_PROBLEMS TO SOLVE:_
1 – Answer these questions from the Nevada wine text:
(a) How many American Viticultural Areas are designated in Nevada?
(b) Which winery is located in Fallon?
(c) At which vineyard is Dr. Grant Cramer studying the best varietals and techniques?
2 – Duplicate the stretch of the Nevada wine text from "Nevada has five" through "located in Pahrump).", character for character.
3 – Pick up the text on Nevada wine after its final sentence and write its continuation.

_PAGE:_
__________________________________________________

Nevada wine refers to wine made from grapes grown in the U.S. state of Nevada, where wine has been produced since 1990. There are currently no designated American Viticultural Areas in Nevada.

Nevada has five commercial wineries: Basin and Range Cellars in Reno(opening in June 2018), Nevada Sunset Winery also in Reno,Churchill Vineyards in Fallon,  Pahrump Valley Winery in Pahrump and Sanders Family Winery (also located in Pahrump).

Locally high boron content of the soil, soil salinity, and hard water provide a few challenges to growing grapes, especially Vitis vinefera. Some environmental elements common to Nevada however are favorable for viticulture; these include the ample sunshine, low humidity (which decreases the risk for rot and mildew and thus the need for fungicides)  University of Nevada, Reno professor Dr. Grant Cramer is currently studying the best varietals and techniques at UNR's Valley Road Vineyard. Wine grapes have been grown with success in both the northern and southern part of the state since 1991, and all five wineries have produced wines made from grapes grown in Nevada.

__________________________________________________

_PROVIDED MATERIAL:_
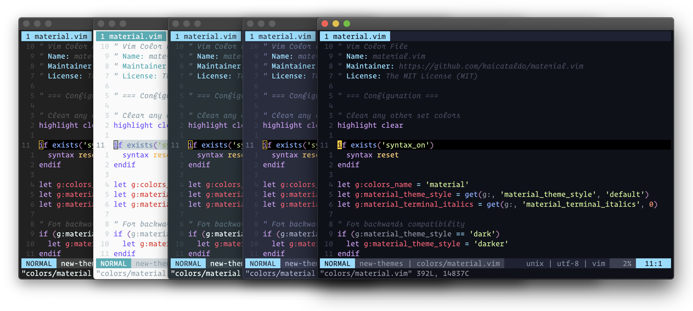
Task: Click the 2% file progress indicator
Action: click(627, 264)
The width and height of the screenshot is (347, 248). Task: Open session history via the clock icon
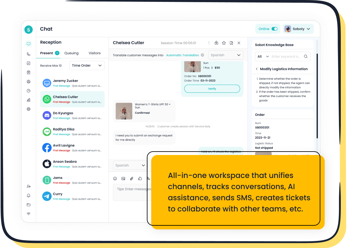click(x=29, y=91)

__________________________________________________

_THE ANSWERS:_
1 –
(a) None.
(b) Churchill Vineyards.
(c) UNR's Valley Road Vineyard.

2 –
Nevada has five commercial wineries: Basin and Range Cellars in Reno(opening in June 2018), Nevada Sunset Winery also in Reno,Churchill Vineyards in Fallon,  Pahrump Valley Winery in Pahrump and Sanders Family Winery (also located in Pahrump).

3 –
Until recently, state law restricted commercial wineries so that they were illegal in counties with more than 100,000 people (Washoe and Clark Counties). This was due to lobbying by the liquor distributors in the State for fight to control the liquor supply. With the passage of Assembly Bill 4 (AB4)in November 2015  this law was changed. Since then three wineries have filed for licenses and began winemaking in Reno (Basin and Range Cellars, Nevada Sunset Winery and Great Basin Winery. The laws for winemaking in Nevada are still considered to be restrictive when compared to neighboring states that have successful wine industries.  
Additionally, instructional wine-making facilities (such as the Valley Road Vineyard) may operate in any county but must meet special license requirements and are restricted to selling or distributing no more than 60 gallons of wine in any 12-month period.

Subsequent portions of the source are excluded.